«Так это не второе рожденье, так это смерть?» – спрашивает Пастернак в «Охранной грамоте» под впечатлением от смерти Рильке и самоубийства Маяковского [Пастернак 2004, 3: 232]. Эта «полуфилософская биографического содержания вещь»[184]
– вклад Пастернака в удивительный трехсторонний литературный обмен между Цветаевой, Пастернаком и Рильке на тему смысла существования поэта. Вердикт Пастернака о судьбах поэзии в конце 1920-х годов становится страшным ответом на цветаевский ликующий полет воображения. В то же время как оригинальное название, так и общепринятые варианты его перевода – «Охранная грамота» – словно намекают на попытку автора сберечь и свои воспоминания, и образы тех, кто повлиял на его становление как поэта. В таком случае Пастернак становится как бы хроникером «горящей» и «выжженной» эпохи конца 1920-х.«Охранная грамота» появлялась на свет постепенно. Пастернак начал работать над ней в 1927 году, но завершил только в 1930-м. Вот как он сам описывает рождение этого произведения:
В феврале 1926 года я узнал, что величайший немецкий поэт и мой любимый учитель Райнер Мария Рильке знает о моем существовании, и это дало мне повод написать ему, чем я ему обязан. В те же приблизительно дни мне попалась в руки «Поэма конца» Марины Цветаевой […] Я обещал себе по окончании «Лейтенанта Шмидта» свидание с немецким поэтом […] Однако мечте не суждено было сбыться, – он скончался в декабре того же года […] Тогда ближайшей моей заботой стало рассказать об этом удивительном лирике […] Между тем под руками, в последовательном исполнении, задуманная статья превратилась у меня в автобиографические отрывки о том, как складывались мои представления об искусстве […][185]
Как и в случае с произведениями Цветаевой – «Новогодним» и «Твоей смертью», – первоначальным импульсом для создания «Охранной грамоты» стала смерть Рильке. Но по мере работы над очерком тема Рильке вплеталась в общую картину, включающую полемику Пастернака с Маяковским и его волнения по поводу судьбы русской поэзии.
«Охранная грамота» – прозаическое произведение, представляющее, по словам Л. Флейшмана, сочетание нарративных жанров – автобиографии, фельетона и очерка [Флейшман 1981: 177][186]

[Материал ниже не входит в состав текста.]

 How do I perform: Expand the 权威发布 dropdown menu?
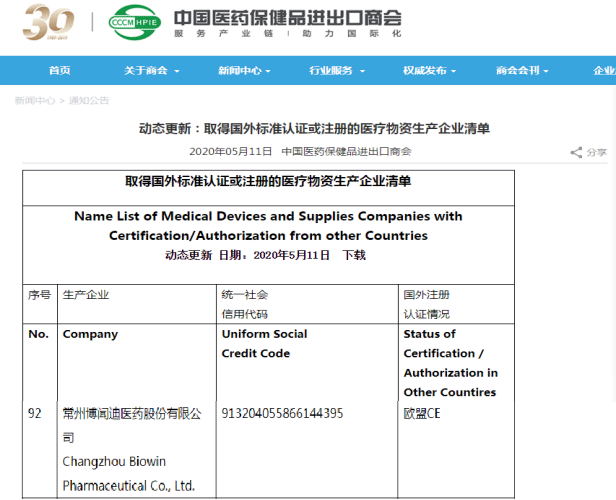(429, 70)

. Книга состоит из трех частей, в каждой из которых несколько разделов. Марбургскому и в особенности венецианскому разделу второй части присущи черты травелога. Помимо того, что на написание очерка Пастернака вдохновила личность Рильке, на первый взгляд, мало что объединяет «Охранную грамоту» стилистически и тематически с поэтическими проводами Рильке – поэмой «Новогоднее» или прозаической медитацией на смерть Рильке – «Твоя смерть». Однако при более близком знакомстве становится очевидным, что этот очерк, как и два вышеупомянутых произведения Цветаевой, отражает поэтику «умирающего века». Центральными в «Охранной грамоте» оказываются темы смерти поэта и его последующей «сакрализации», – ровно как и тема его будущей безвестности. Мы видим продолжающийся диалог с Цветаевой на символическом, иносказательном и эмпатическом уровнях. Символически он проявляется в первой части через образ Рильке, объединяющий двух поэтов. На уровне метафорическом он проявляется в «притче» «Гений и красавица», которую Пастернак вставил в произведение, чтобы обозначить свое видение идеального воображаемого союза двух поэтических душ. Наконец, на уровне эмпатическом образ Цветаевой проявляется через образ Маяковского, поэта харизматического, сравнимого с ней по темпераменту. Этот многослойный образ невольно приобретает еще один контекст, иронический, имея в виду трагический конец обоих, и Маяковского, и Цветаевой. Когда в 1930 году, вскоре после гибели Маяковского, Пастернак закончил «Охранную грамоту», до самоубийства Цветаевой оставалось более десятилетия. Но после ее самоубийства произведение Пастернака в защиту исчезающей культуры поэтического бытия обрело дополнительное визионерское измерение.